:: Task to carry out ::
Below are records to transcribe exactly, without their pictures.

:: Working data ::
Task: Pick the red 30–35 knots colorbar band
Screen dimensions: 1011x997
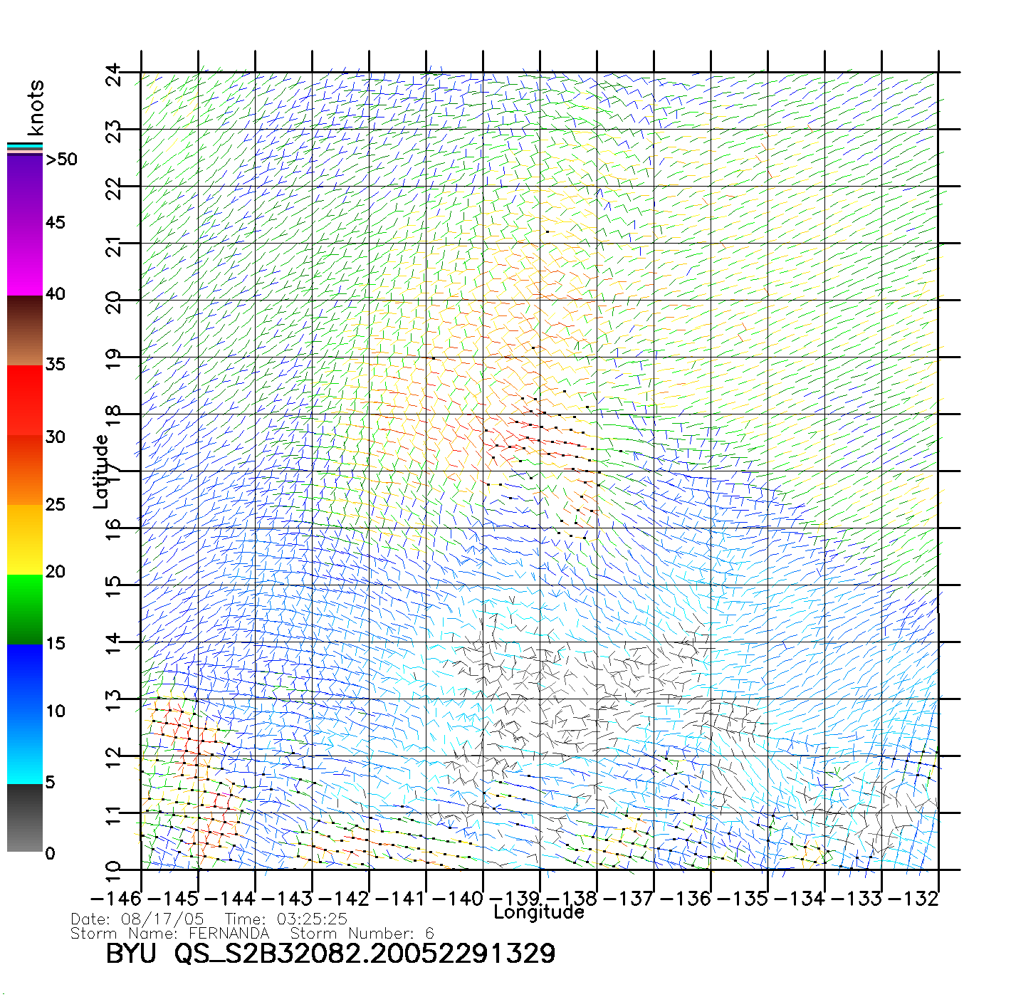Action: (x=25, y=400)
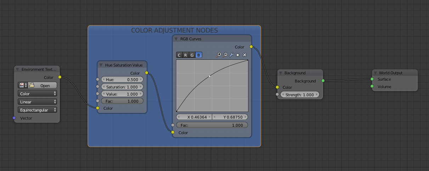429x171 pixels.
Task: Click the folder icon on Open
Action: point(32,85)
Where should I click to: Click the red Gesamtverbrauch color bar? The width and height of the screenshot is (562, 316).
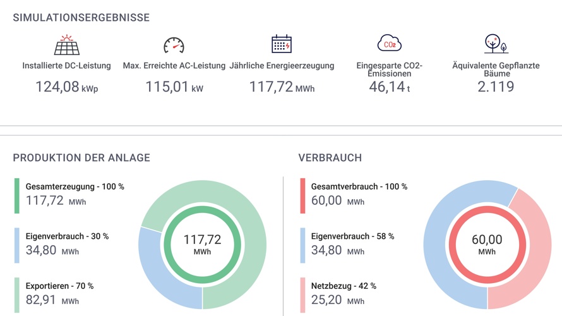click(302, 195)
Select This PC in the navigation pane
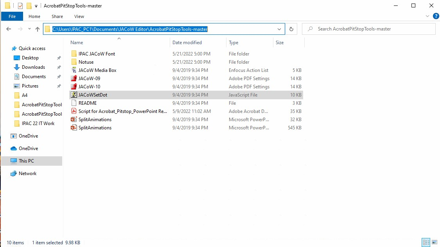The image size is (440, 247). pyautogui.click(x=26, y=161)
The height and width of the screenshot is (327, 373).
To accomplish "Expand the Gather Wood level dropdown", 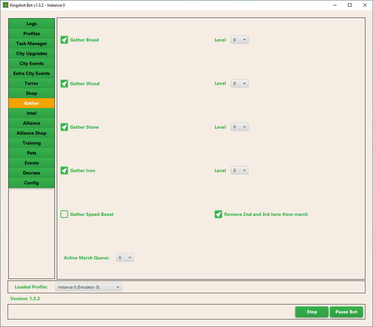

:: Response for this exercise ::
Task: Pick the red 30–35 knots colorbar band
Screen dimensions: 1011x997
Action: (x=25, y=400)
429x171 pixels.
Task: Click the folder icon on Open
Action: point(32,85)
Where should I click to: Click the red Gesamtverbrauch color bar? The width and height of the screenshot is (562, 316).
click(302, 195)
Select This PC in the navigation pane
The image size is (440, 247). pyautogui.click(x=26, y=161)
The height and width of the screenshot is (327, 373).
To accomplish "Expand the Gather Wood level dropdown", 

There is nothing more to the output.